A valorização do cirurgião-dentista e o mercado de trabalho no Brasil: um olhar crítico

Jair Carneiro Leão
Professor Titular do Curso de Odontologia da UFPE e Professor Visitante da Universidade de Parma, na Itália e da University College London (UCL) em Londres

Publicação: 03/07/2024 03:00

A profissão de cirurgião-dentista no Brasil atravessa um período de profunda reflexão. Com 565 cursos de Odontologia reconhecidos pelo Ministério da Educação, disponíveis para uma população de aproximadamente 215 milhões de pessoas, a formação de novos profissionais está em descompasso com as necessidades reais do mercado de trabalho. Em comparação, a Itália dispõe de 58 cursos para 59 milhões de pessoas enquanto o Reino Unido, apenas 16 cursos para aproximadamente 67 milhões de habitantes. Esses números revelam um excesso preocupante de formandos no Brasil, com consequências diretas para a valorização e remuneração dos dentistas.

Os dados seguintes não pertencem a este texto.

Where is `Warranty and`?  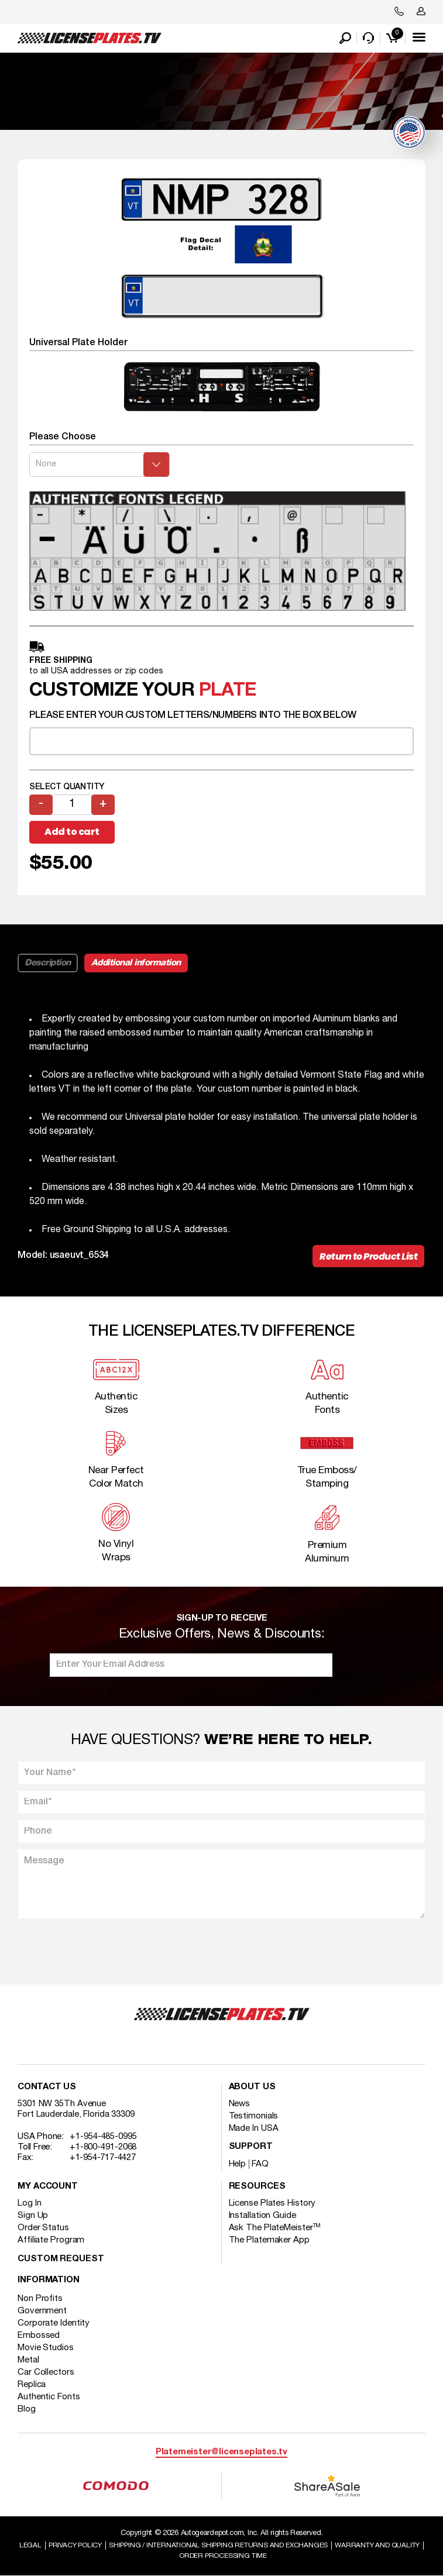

O resultado dessa discrepância é evidente na comparação salarial. O dentista no Brasil possui um salário médio de 762 dólares mensais, um valor que fica aquém do esperado para uma profissão que exige anos de estudo e especialização. Em contrapartida, o mesmo profissional no Reino Unido ganha, em média, 8045 dólares, e na Itália, 9372 dólares. Esta diferença gritante ressalta a desvalorização do cirurgião-dentista brasileiro, tanto no aspecto econômico quanto no reconhecimento social.

A proliferação de cursos de Odontologia no Brasil reflete uma política educacional desalinhada com a realidade do mercado. A quantidade excessiva de faculdades, muitas vezes sem a devida qualidade de ensino, resulta em uma formação deficitária, com profissionais menos preparados e, consequentemente, menos valorizados. Esse fenômeno cria um ciclo vicioso de subemprego e salários baixos, prejudicando tanto os profissionais quanto a qualidade do atendimento à população.

É urgente repensar a regulação e o controle na abertura de novos cursos de Odontologia. Uma abordagem mais criteriosa pode equilibrar a oferta e a demanda de dentistas, garantindo uma formação de qualidade e, assim, uma maior valorização profissional. Além disso, é imprescindível que haja um esforço conjunto entre governo, instituições de ensino e entidades de classe para promover uma conscientização sobre a importância da profissão, destacando o papel crucial do cirurgião-dentista na saúde pública.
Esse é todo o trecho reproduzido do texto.